Czy spowiednik ma prawo z wyższością patrzeć, z wyższością traktować penitenta? Bo co, jest od niego lepszy: w jaki sposób? Jeśli spowiednik jest naprawdę święty, to daleki będzie od pogardy i myślenia o penitencie, że jest gorszy od niego. Myślę, że to raczej upajanie się własną władzą sprawia, że spowiednicy traktują penitentów jak śmieci. Może to odreagowanie czegoś, nie wiem, może po prostu zepsucie natury.
Jeszcze jestem w stanie zrozumieć, że spowiednik, jak, czasami, lekarz, traktuje kogoś jak idiotę: w końcu do spowiedzi przychodzą ludzie ze słabą znajomością teologii, czasami dalecy od wiary, nie można od nich wymagać głębokiej znajomości Pisma czy teologii moralnej, trzeba im pewne rzeczy wytłumaczyć, wyjaśnić. Ale nawet wtedy, można do penitenta (czy pacjenta) podejść w taki sposób, żeby nie poczuł się traktowanym ze wzgardą lub condescending (nie pamiętam, jakie jest polskie słowo) pobłażaniem idiotą.

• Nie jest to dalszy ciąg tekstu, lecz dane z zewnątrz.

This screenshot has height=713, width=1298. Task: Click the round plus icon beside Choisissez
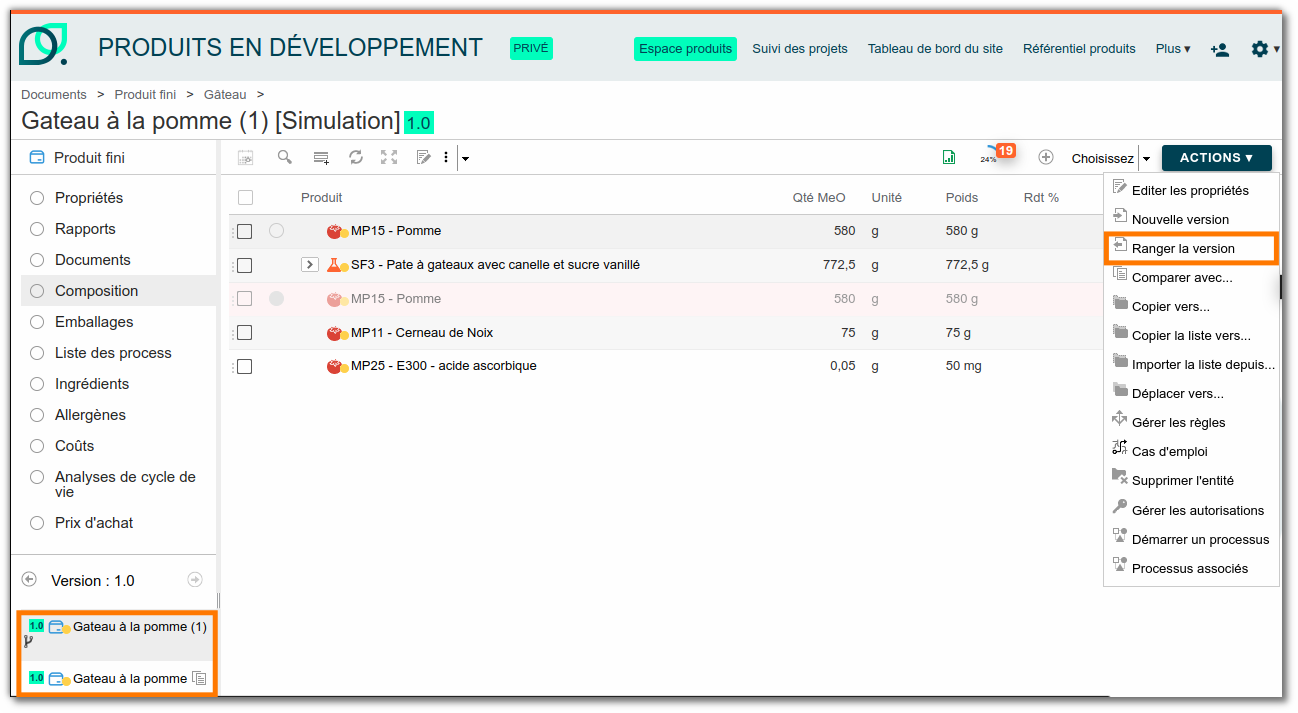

Trudno się dziwić, że potem człowiek, nawet i przekonywany, że spowiedź to przede wszystkim spotkanie z kochającym Bogiem, będzie jej unikał. Nikt nie lubi poniżenia i wzgardy.
Tak, wiem, nic nowego nie napisałem, wszyscy to wiedzą, co jakiś czas o tym piszą. Ale uznałem, że warto, po raz kolejny.